As I understand the role of "superdeterminism" as a loophole to Bell's inequality is that it has to do with independent choices.

In a hidden-variables model of the EPR experiment, there are three choices that must be made, by three different "agents":

  1. Alice chooses her detector setting.
  2. Bob chooses his detector setting.
  3. Nature chooses a "hidden variable" shared by the twin pair of particles.

The issue is whether these choices are made independently, or not. If Alice's and Bob's choices were somehow predetermined, then the hidden variable could be chosen taking their choices into account, and you could reproduce the predictions of QM.

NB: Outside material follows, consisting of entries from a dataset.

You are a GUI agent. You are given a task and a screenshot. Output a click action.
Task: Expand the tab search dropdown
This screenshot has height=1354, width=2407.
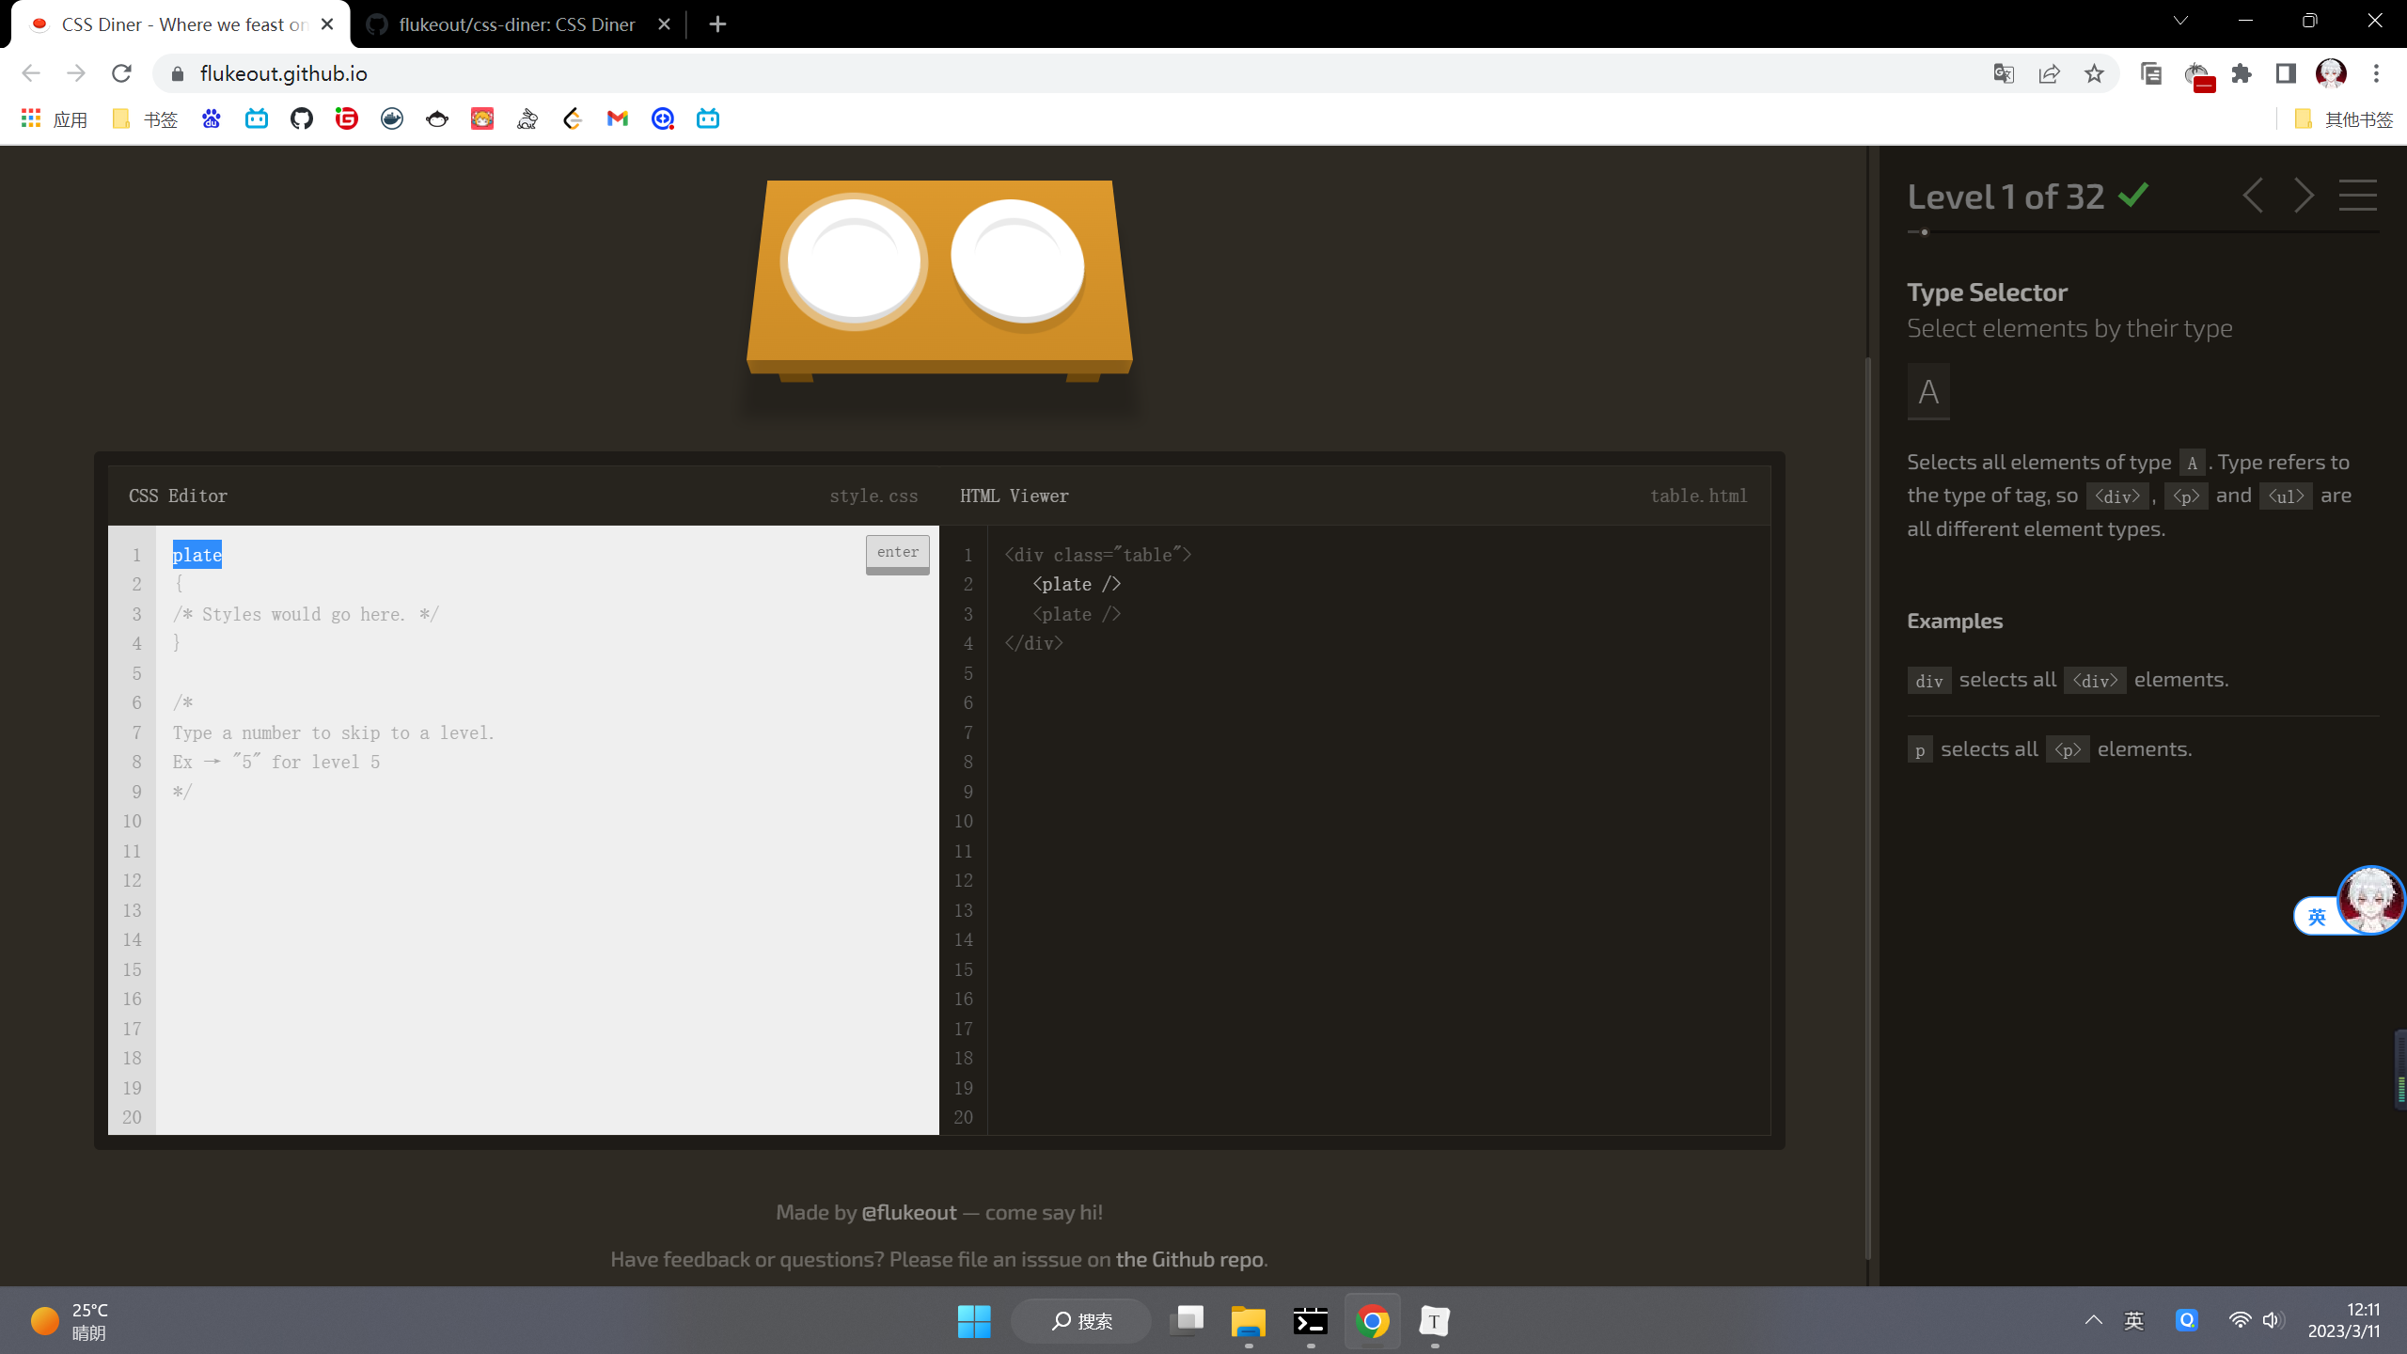point(2180,21)
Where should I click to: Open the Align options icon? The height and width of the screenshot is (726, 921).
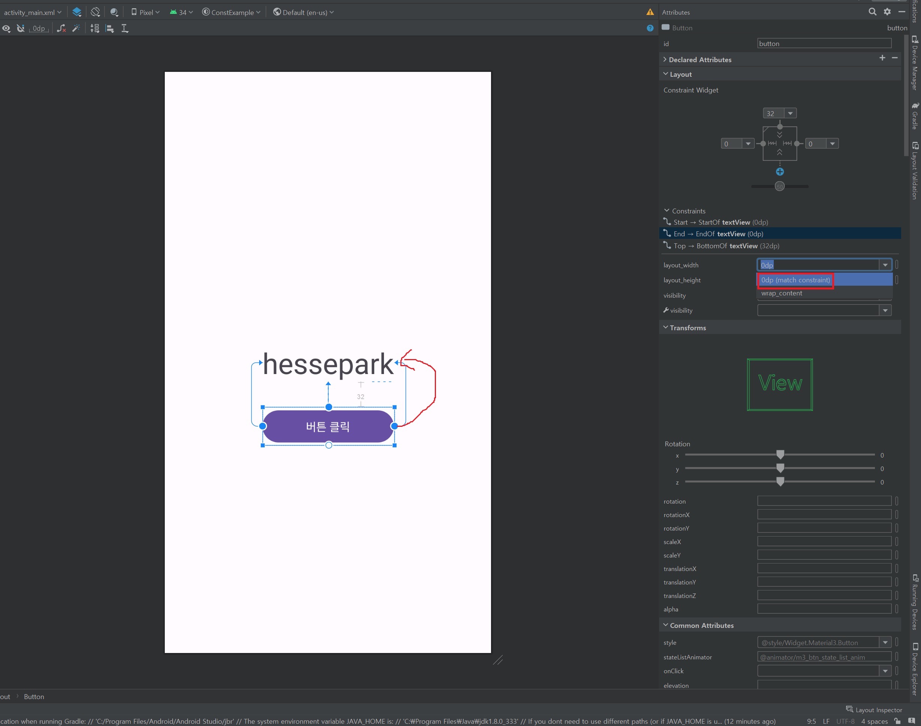point(110,28)
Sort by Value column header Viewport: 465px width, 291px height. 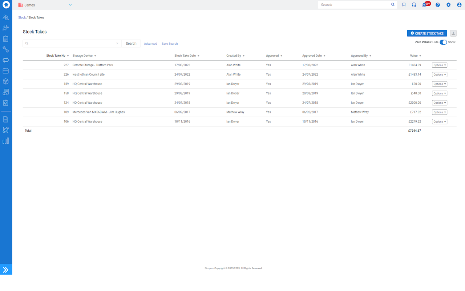[x=414, y=56]
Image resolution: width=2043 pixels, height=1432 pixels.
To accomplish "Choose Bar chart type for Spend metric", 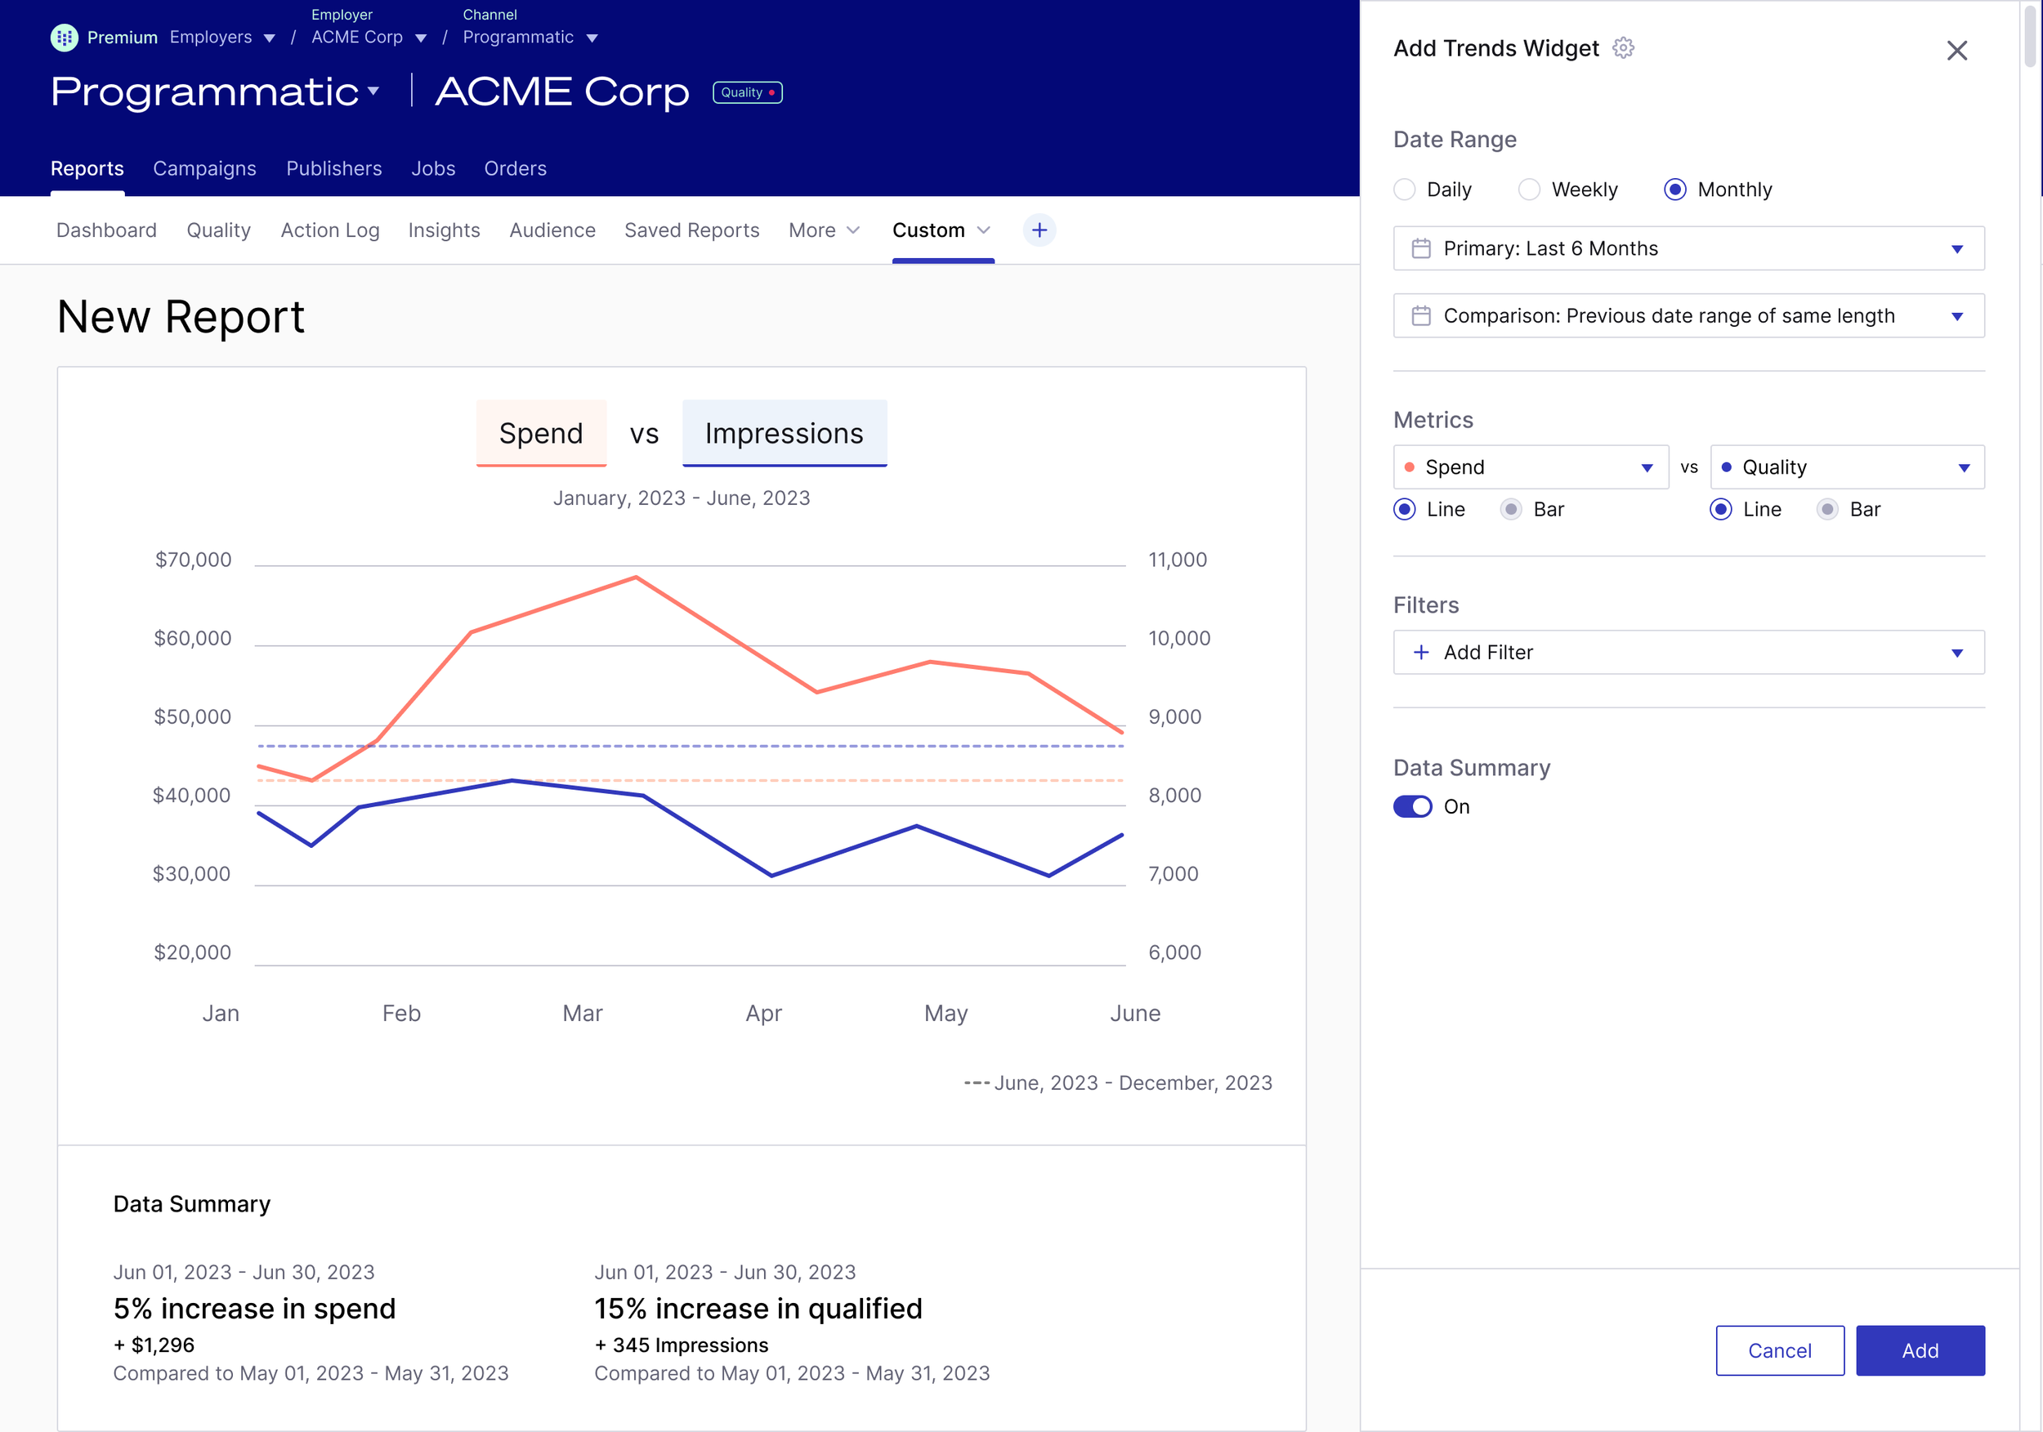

The reason this goes beyond ordinary determinism is that you could arrange for the three choices to be independent, even if determinism holds. That is, you can assume that the initial conditions for different parts of the universe could be chosen independently.
 
  • #43
craigi said:
It was Wheeler again, who proposed the reason that elementary particles of the same type are indistinguishable, is that they are actually the same particle wound round in space and time. Antiparticles being particles traveling backwards in time. Feynman raised the objection that we don't see as many particles as antiparticles and Wheeler offered some hand-wavey argument.

Feynman actually said... "But, Professor, there aren't as many positrons as electrons."

Wheeler responded with... "Well, maybe they are hidden in the protons or something".

http://en.wikipedia.org/wiki/One-electron_universe


Carry on...

OCR
 
  • #44
rocket123456 said:
The universe is governed by the laws of quantum mechanics. The equations of QM are deterministic, the observations are indeterministic.

That is a matter of interpretation.

We have interpretations such as Nelsons Stochastic's and Partial State Diffusion where QM is not deterministic and interpretations where everything is deterministic eg MW and DBB.

As far as we can tell today there is no physical theory that, if its deterministic can't be derived from some probabilistic basis (eg Classical Mechanics from QM) and conversely (eg QM from a deterministic theory).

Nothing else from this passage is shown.